An exact copy of all the records is the expected answer.

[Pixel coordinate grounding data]
[Start of Attachment]
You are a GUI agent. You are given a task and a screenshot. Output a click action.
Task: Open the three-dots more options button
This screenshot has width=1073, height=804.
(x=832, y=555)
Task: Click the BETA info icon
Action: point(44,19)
[End of Attachment]
■ Solution to the problem
You are a GUI agent. You are given a task and a screenshot. Output a click action.
Task: Open the three-dots more options button
This screenshot has width=1073, height=804.
(x=832, y=555)
Task: Click the BETA info icon
Action: point(44,19)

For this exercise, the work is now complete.